Understanding the problem
Seniors lose an estimated $36.5 billion every year to the crime of elder financial abuse. In fact, according to the 2010 Investor Protection Trust (IPT) Elder Fraud Survey, more than 7 million older Americans — one out of every five over the age of 65 — have fallen victim to a financial swindle. As baby boomers turn 65 at a rate of 10,000 a day, the threat of potential abuse heightens.
It is imperative we take preventative measures to confront this epidemic, including educating ourselves on the potential warning signs and using the resources and tools available to stop fraud and abuse from occurring.
Identifying the problem
Spotting exploitation can be difficult as the perpetrators of these crimes tend to be close friends or relatives. Studies project that approximately 70 percent of elder financial abuse is committed by family members, friends, trusted persons or others known to the individual being exploited.

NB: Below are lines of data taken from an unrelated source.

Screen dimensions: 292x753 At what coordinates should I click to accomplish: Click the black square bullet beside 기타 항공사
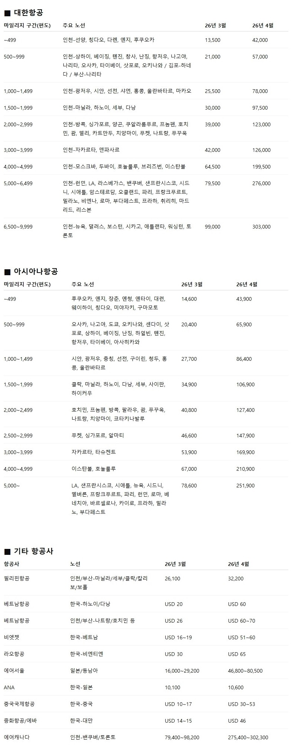coord(7,552)
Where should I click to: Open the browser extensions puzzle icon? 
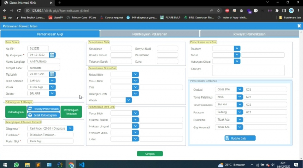[277, 11]
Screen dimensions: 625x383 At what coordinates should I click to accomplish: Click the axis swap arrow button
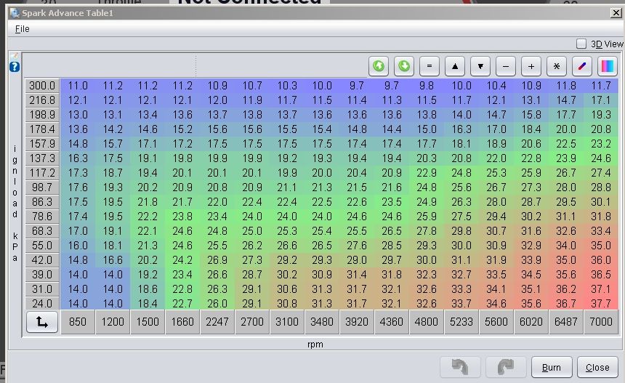coord(41,322)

This increasingly blurred line of those who have one’s best interest at heart and those who don’t makes spotting these scams a challenge.

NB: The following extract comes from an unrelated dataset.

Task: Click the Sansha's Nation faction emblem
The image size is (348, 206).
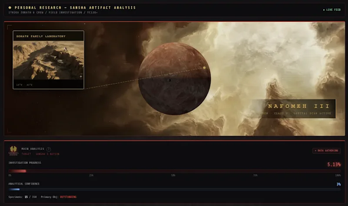Action: 13,151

Here are a few warning signs:
• Sudden reluctance to discuss financial matters.
• Sudden, atypical or unexplained withdrawals or wire transfers from their accounts, or other changes in their financial situations.
• New best friends and “sweethearts.”
• Behavioral changes, such as fear or submissiveness, social isolation, withdrawn behavior, disheveled appearance and forgetfulness.
• Changes in the will, especially when they might not fully understand the implications.
• Large, frequent “gifts” to a caregiver.
• Missing personal belongings.
Reporting the problem
Reporting is the most important step to escalating suspected elder financial abuse. Studies show that as few as one in 44 cases of elder financial abuse are reported. Victims tend to keep details secret for a number of reasons – fear of being victimized again, reluctance to incriminate a family member or friend, or admitting vulnerability are among them.
To properly report suspected elder financial abuse: contact a state agency or the National Center on Elder Abuse.
Remember, elder financial exploitation is not exclusive. Consider the below to help protect yourself from potential abuse:
• Organize your estate. No matter how old you are, it’s a good idea to update and organize all your financial documentation, including your will, financial powers of attorney, real estate deeds, insurance policies, pension and trust documents, birth and marriage certificates and Social Security paperwork. Maintaining an organized file, and helping others (such as a parent, uncle or close friend) do the same, can make it easier to spot the inconsistencies and red flags that could signal financial abuse.
• Make a list of financial contacts. Bankers, insurance agents, attorneys, accountants, stockbrokers and other professionals should be on it. Share your list with your financial advisor and with family members you trust. In addition, ensure you have a trusted contact on file. This is an individual who the advisor could contact in the event of an emergency or suspected abuse.
Jason R. Guttenberg is a senior vice president of investments with Wells Fargo Advisors in Las Vegas.